Parking in Picton was also a topic of discussion with candidates asked about difficulties with Picton meters and free parking in Bloomfield and Wellington.
Ferguson said he advocated for the old parking meters when Main Street was reconstructed and said there are concerns with seniors and those with mobility issues reaching the new meters, which he said were “adapted for, I think, a younger audience.”
Ferguson said he supports a monthly or annual fee for those with accessibility issues as well as adjustments that make the pay-and-display machines easier t access and use. As far as parking fees, he supported collecting money for parking.
“We’re in a position where we have to generate as much revenue as we can from as many sources as we can. Parking is a way to do that,” he said, adding the paid parking also encourages people to move along to allow others to visit.
O’Brien said the meters have benefit, particularly with money donated for local food programs in schools. She agreed with Ferguson there’s money in parking.
Whiten said he has trouble with the cost and the reliability of the new machines, which didn’t seem to work in the cold last winter. He promised to consider parking concerns if elected.
Another question raised the long-debated council size issue. Whiten said he would be in support of reopening the debate arguing “I don’t feel we need as many councillors as we have.” He said he feels fewer councillors could lead to quicker decision making, but likely not a cost savings because those left would have more work.

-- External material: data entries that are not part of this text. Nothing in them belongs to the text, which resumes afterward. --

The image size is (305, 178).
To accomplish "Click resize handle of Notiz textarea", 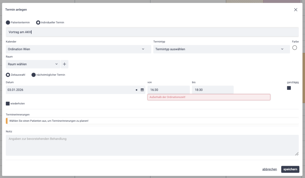I will (x=297, y=154).
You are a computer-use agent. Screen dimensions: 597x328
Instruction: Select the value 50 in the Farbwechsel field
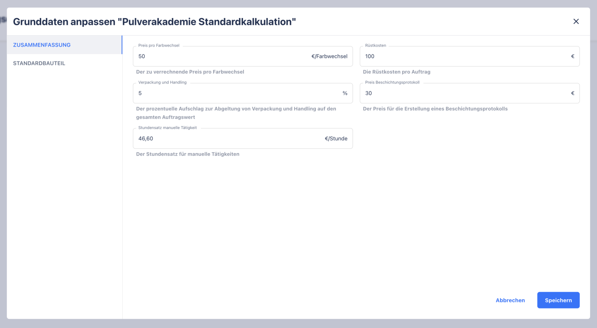(x=141, y=56)
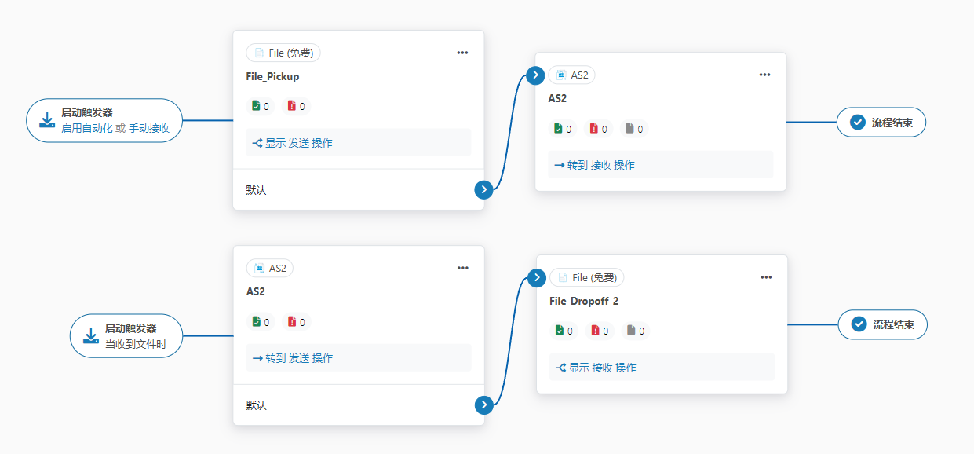Click File_Dropoff_2 input arrow connector
Viewport: 974px width, 454px height.
point(537,278)
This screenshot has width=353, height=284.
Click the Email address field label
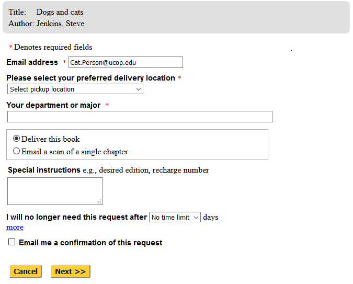32,62
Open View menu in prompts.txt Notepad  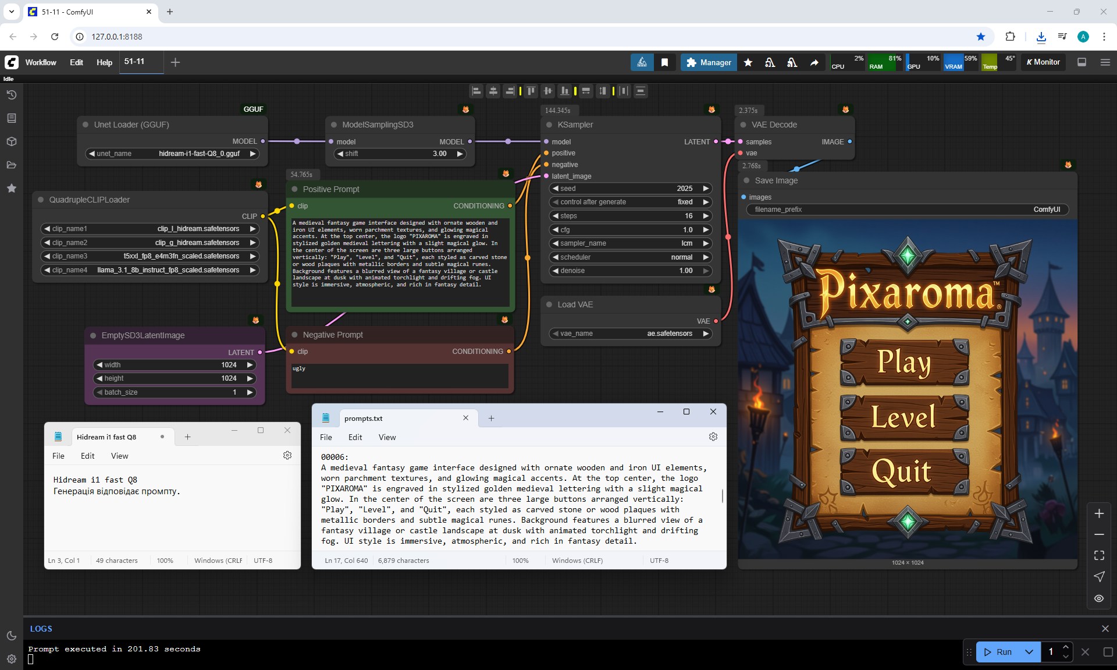click(387, 437)
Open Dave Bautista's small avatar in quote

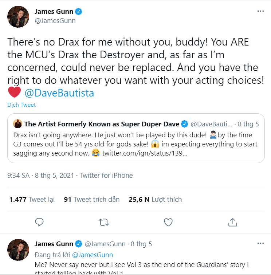pyautogui.click(x=17, y=123)
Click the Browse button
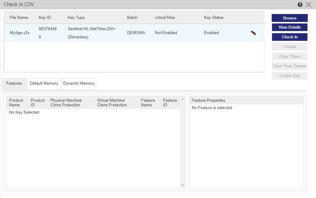 click(289, 18)
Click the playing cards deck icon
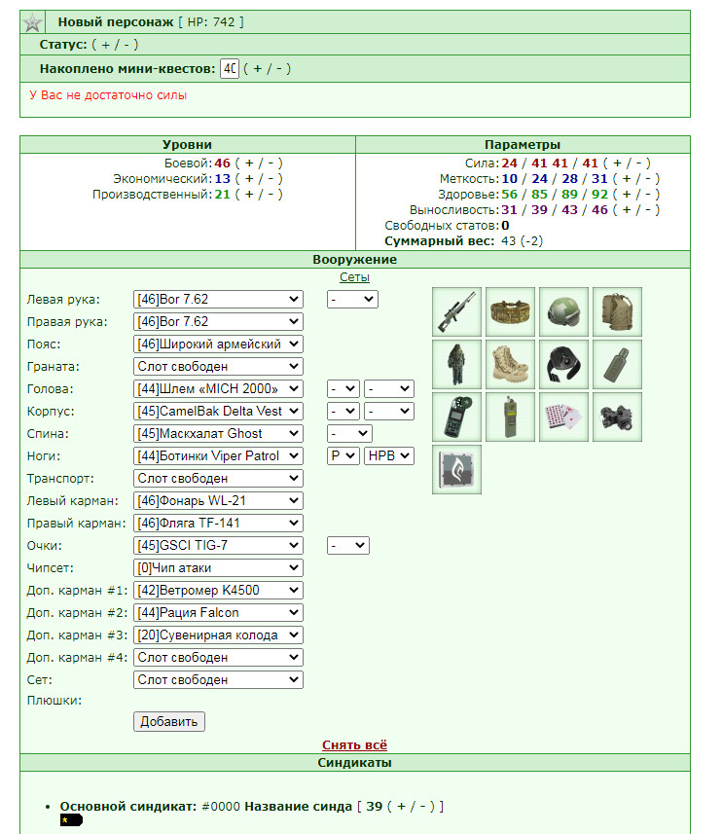 pyautogui.click(x=563, y=417)
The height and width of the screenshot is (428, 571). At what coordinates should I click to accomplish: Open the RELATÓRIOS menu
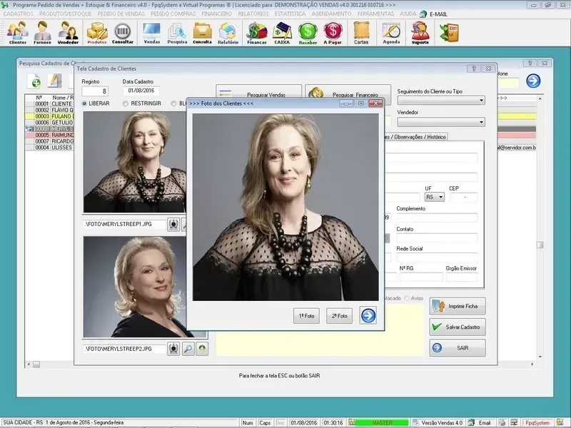(x=252, y=14)
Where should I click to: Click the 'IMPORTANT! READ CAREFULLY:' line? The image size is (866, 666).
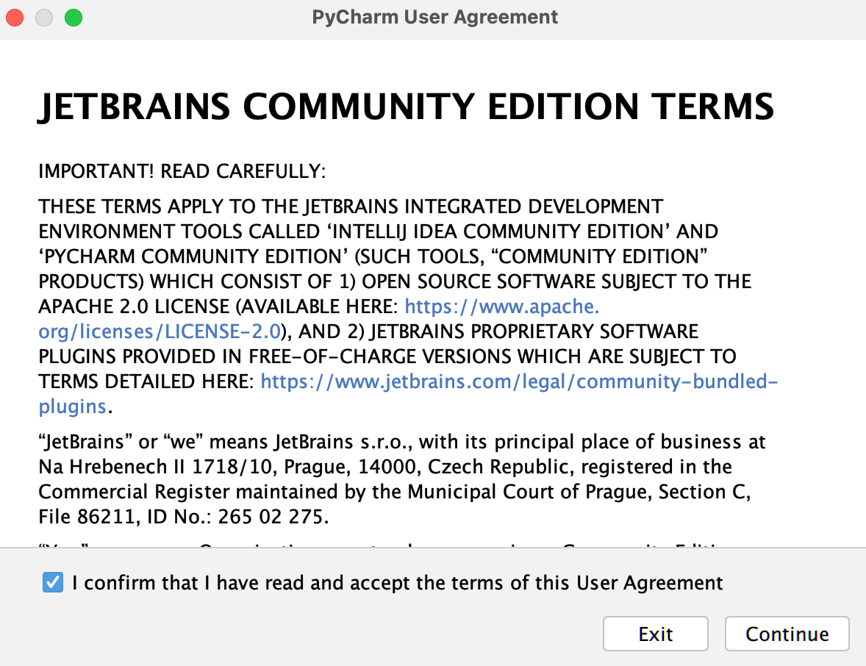click(182, 172)
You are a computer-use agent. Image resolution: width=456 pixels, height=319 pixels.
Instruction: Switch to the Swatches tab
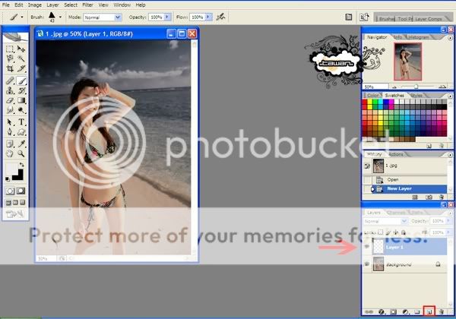(395, 96)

O’Brien said she’d not be supportive of opening the debate, calling it “divisive to council” and “expensive to taxpayers.” She said in the three times the County has explored the issues during her years at Shire Hall, twice it went to the Ontario Municipal Board and legal fees added up.
“I am not in favour of opening this debate again. The last time we did it, I think our costs ran close to $250,000 for the entire process including the OMB meeting. That $250,000 can do a lot for health care, attainable housing and other issues.”

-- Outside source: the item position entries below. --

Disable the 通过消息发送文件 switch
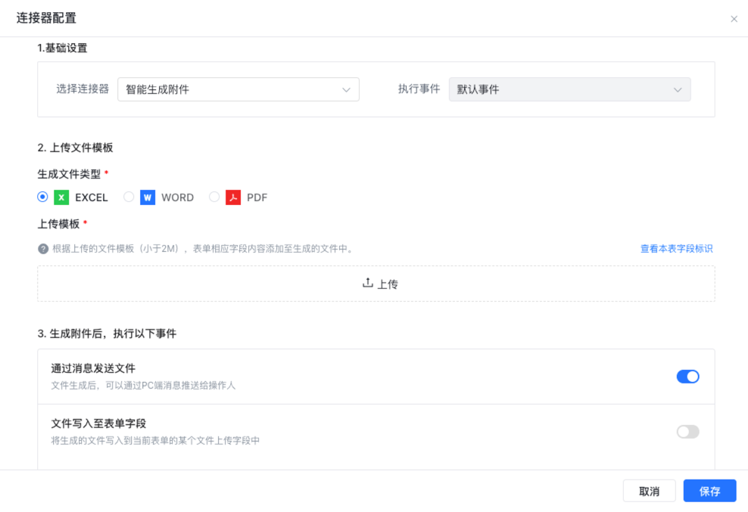This screenshot has width=748, height=512. (687, 377)
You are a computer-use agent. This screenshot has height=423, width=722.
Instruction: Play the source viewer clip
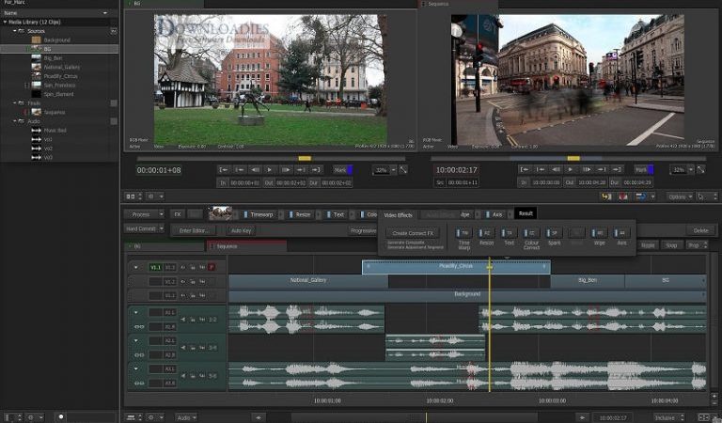pos(270,170)
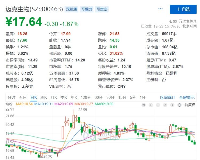Select the 五日 five-day tab
The image size is (200, 160).
23,97
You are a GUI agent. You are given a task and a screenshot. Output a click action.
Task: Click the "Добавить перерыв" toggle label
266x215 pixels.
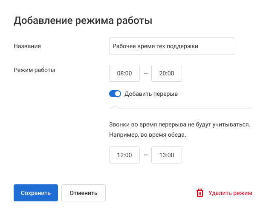[151, 94]
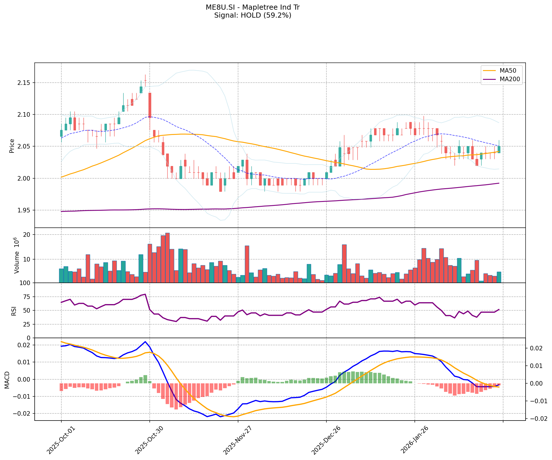Image resolution: width=552 pixels, height=460 pixels.
Task: Click the highest candlestick near 2.15
Action: [145, 80]
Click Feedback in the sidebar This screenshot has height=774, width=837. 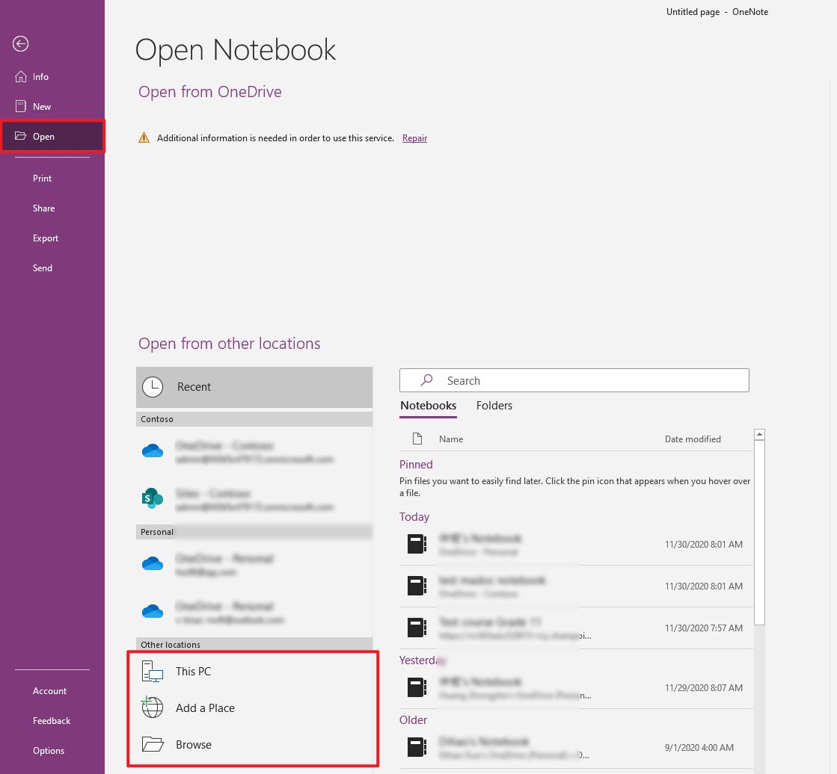point(51,720)
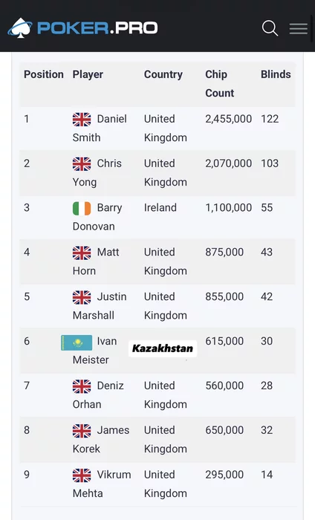Image resolution: width=315 pixels, height=520 pixels.
Task: Click Daniel Smith's UK flag icon
Action: (82, 120)
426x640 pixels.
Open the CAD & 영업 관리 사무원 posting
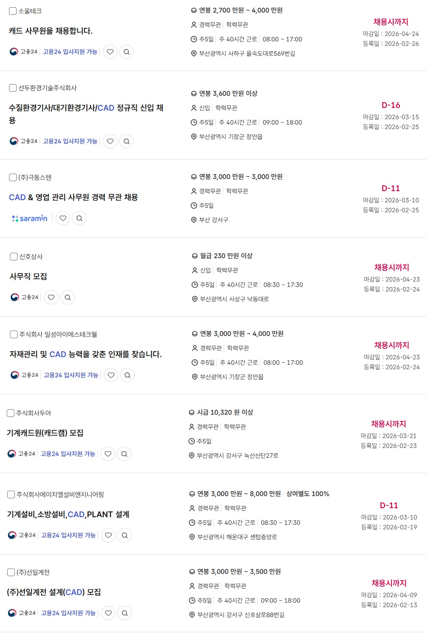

If those issues were addressed first, Ferguson said attempts to restructure council would have to be considered based on proponents’ arguments.
He also said the municipality may have the council size issue dumped in its lap by the province and it may have to deal with it again.

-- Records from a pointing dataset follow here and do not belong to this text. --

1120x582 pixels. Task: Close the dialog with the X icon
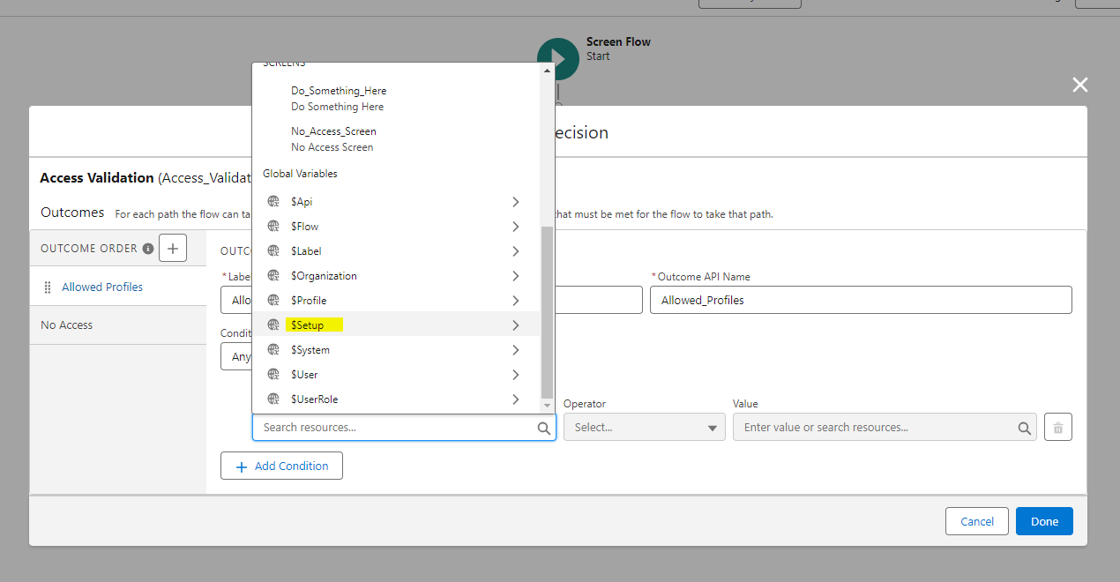click(x=1079, y=85)
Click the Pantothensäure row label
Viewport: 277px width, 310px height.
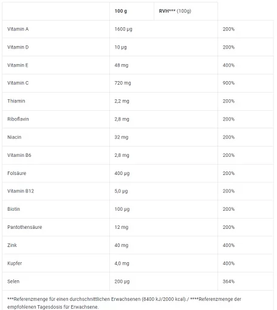point(25,227)
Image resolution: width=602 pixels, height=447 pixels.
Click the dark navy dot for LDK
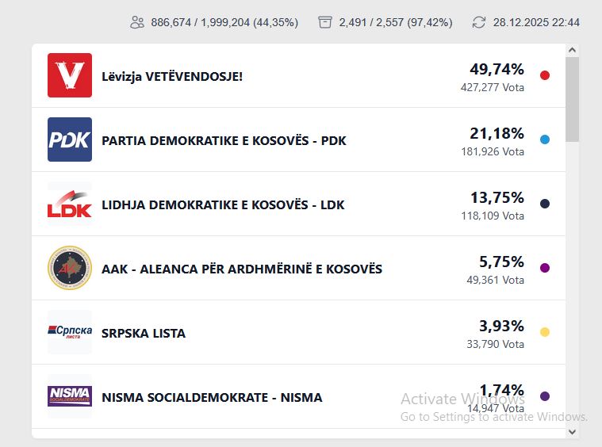pyautogui.click(x=545, y=204)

Asked about the municipality’s position on cannabis pop-ups and dispensaries, candidates were mostly taking a wait-and-see attitude. O’Brien said the municipality will have to wait for a provincial mandate to take a position on whether to allow the sites. Referencing news reports of vandalism and break-ins on the Tyendinaga Territory, O’Brien said she believes there needs to be a level of control established.
Ferguson, too, said he’s waiting for more information from the province but added his approach would be one of caution.
Whiten noted “Cannabis has been referred to as a cash crop here in the county for many years” and stated whether the shops come in or not, marijuana will be available. He liked the idea of some controls through legalized sales and said there may be some opportunity for the County. “It’s a good revenue stream for the town, and a business opportunity and employment opportunity,” he said.
Candidates also addressed questions on County Rd. 49 — all agreed it needs to be fixed and the County needs to lobby the provincial and federal governments for help, a Picton bypass road that no one seemed to favour, and their plans for a publicly-owned Picton harbour. Ferguson said the municipality should take action on studies it has done on the harbour, O’Brien called it a “jewel” but wanted to see further research into how it would best offer taxpayers value, and Whiten said he’d like to study the issue more, but favours the harbour remaining in public hands.